Cite as: https://hdl.handle.net/11858/00-001M-0000-0024-C5EC-6
Abstract
The plethora of artifact rejection (AR) techniques proposed for removing electrooculographic (EOG) artifacts from electroencephalographic (EEG) signals can be separated into two main categories. The first category is composed of regression - based methods, while the second one consists of blind source separation (BSS) - methods. A major disadvantage of BSS-based methodology is that the artifactual components include also neural activity, thus their rejection leads to the distortion of the underlying cerebral activity. The current study tries to solve the aforementioned problem by proposing a new hybrid algorithm for EOG AR. According to this automatic approach, called REG-ICA, independent component analysis (ICA) is used to decompose EEG signals into spatial independent components (ICs).
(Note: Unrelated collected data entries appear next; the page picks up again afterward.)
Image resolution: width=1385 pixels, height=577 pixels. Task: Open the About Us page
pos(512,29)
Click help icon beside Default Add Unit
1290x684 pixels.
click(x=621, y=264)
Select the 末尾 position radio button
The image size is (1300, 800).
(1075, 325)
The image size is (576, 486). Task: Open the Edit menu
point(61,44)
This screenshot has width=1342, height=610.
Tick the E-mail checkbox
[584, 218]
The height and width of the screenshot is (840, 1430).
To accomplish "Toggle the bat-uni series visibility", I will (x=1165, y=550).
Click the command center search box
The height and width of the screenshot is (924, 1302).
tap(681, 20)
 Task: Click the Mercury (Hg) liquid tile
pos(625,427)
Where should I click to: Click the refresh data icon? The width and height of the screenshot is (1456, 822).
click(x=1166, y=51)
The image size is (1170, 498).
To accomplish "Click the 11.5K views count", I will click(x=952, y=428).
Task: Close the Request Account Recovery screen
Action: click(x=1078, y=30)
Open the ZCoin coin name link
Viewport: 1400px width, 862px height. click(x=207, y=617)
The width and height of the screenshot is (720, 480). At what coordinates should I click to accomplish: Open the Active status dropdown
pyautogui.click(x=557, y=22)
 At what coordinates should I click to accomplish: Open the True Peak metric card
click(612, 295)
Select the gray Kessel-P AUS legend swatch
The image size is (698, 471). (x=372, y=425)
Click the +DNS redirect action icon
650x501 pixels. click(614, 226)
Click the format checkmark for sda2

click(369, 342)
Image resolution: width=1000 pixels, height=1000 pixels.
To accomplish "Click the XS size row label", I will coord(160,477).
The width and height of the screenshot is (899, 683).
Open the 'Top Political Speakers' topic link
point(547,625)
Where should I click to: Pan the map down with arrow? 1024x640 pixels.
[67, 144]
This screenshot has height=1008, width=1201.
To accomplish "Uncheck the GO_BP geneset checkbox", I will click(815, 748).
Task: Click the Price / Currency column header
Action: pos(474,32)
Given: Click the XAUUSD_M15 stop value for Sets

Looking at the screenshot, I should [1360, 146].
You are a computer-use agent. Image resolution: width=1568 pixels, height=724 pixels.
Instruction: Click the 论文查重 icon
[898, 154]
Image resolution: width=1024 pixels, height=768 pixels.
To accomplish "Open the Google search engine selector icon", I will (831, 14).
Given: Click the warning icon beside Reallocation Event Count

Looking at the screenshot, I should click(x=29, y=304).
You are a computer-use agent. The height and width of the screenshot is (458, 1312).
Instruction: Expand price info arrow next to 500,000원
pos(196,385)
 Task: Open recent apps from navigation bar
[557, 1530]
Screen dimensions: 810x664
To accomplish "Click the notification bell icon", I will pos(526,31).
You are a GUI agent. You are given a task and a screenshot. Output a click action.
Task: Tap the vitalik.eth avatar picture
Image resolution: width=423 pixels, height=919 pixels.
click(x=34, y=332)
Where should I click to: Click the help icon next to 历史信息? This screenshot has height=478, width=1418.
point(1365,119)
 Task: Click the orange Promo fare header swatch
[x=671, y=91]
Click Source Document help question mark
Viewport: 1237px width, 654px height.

Then an adaptive filter, based on a stable Version of the recursive least square (sRLS) algorithm, is applied to ICs so as to remove only EOG artifacts and maintain the neural signals intact. Then the cleaned ICs are projected back, reconstructing the artifact - free EEG signals. In order to evaluate the performance of the proposed technique, REG-ICA has been compared with the least mean square (LMS) approach, in simulated EEG data. Two criteria were used for the comparison: how successfully algorithms remove eye blinking artifacts, and how much the EEG signals are distorted. Results support the argument that REG-ICA removes successfully EOG activity, while it minimizes the distortion of the underlying cerebral activity in contrast to LMS.